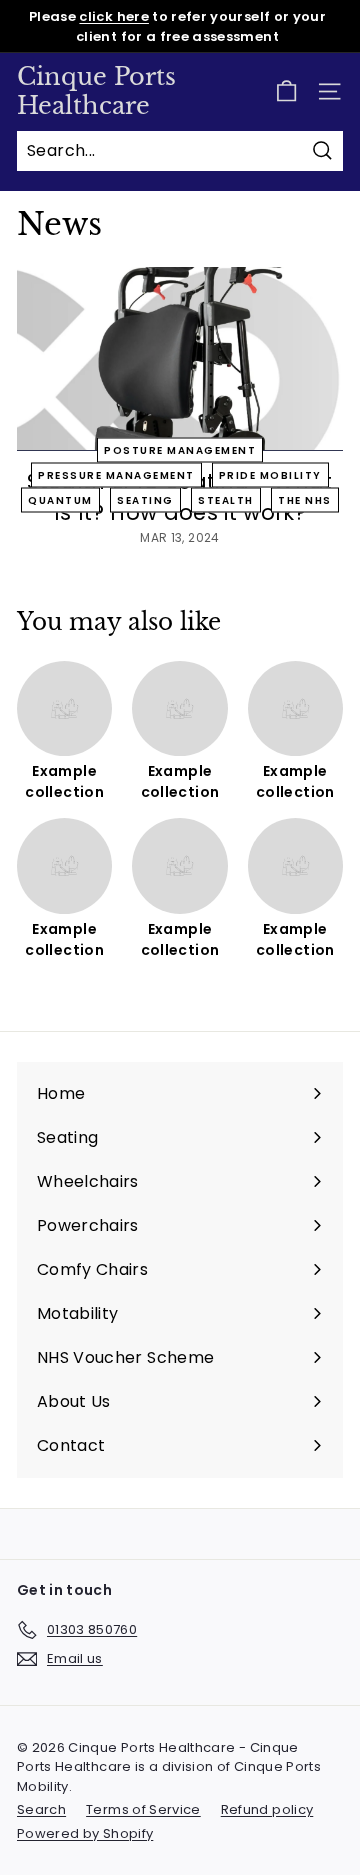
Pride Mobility (270, 474)
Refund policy (267, 1809)
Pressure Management (116, 474)
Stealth (226, 499)
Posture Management (180, 449)
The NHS (305, 499)
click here (114, 16)
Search (41, 1809)
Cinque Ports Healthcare (96, 91)
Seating (145, 499)
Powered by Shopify (85, 1833)
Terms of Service (143, 1809)
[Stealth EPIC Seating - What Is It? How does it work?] (180, 358)
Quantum (60, 499)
# # # # #
Goal of the exercise -
Look above for the line containing "Cinque Ports Healthcare (96, 91)"; reproduce it and every line after it through the end of the material, exactly, and nothing else.

Answer for the task -
Cinque Ports Healthcare (96, 91)
Seating (145, 499)
Powered by Shopify (85, 1833)
Terms of Service (143, 1809)
[Stealth EPIC Seating - What Is It? How does it work?] (180, 358)
Quantum (60, 499)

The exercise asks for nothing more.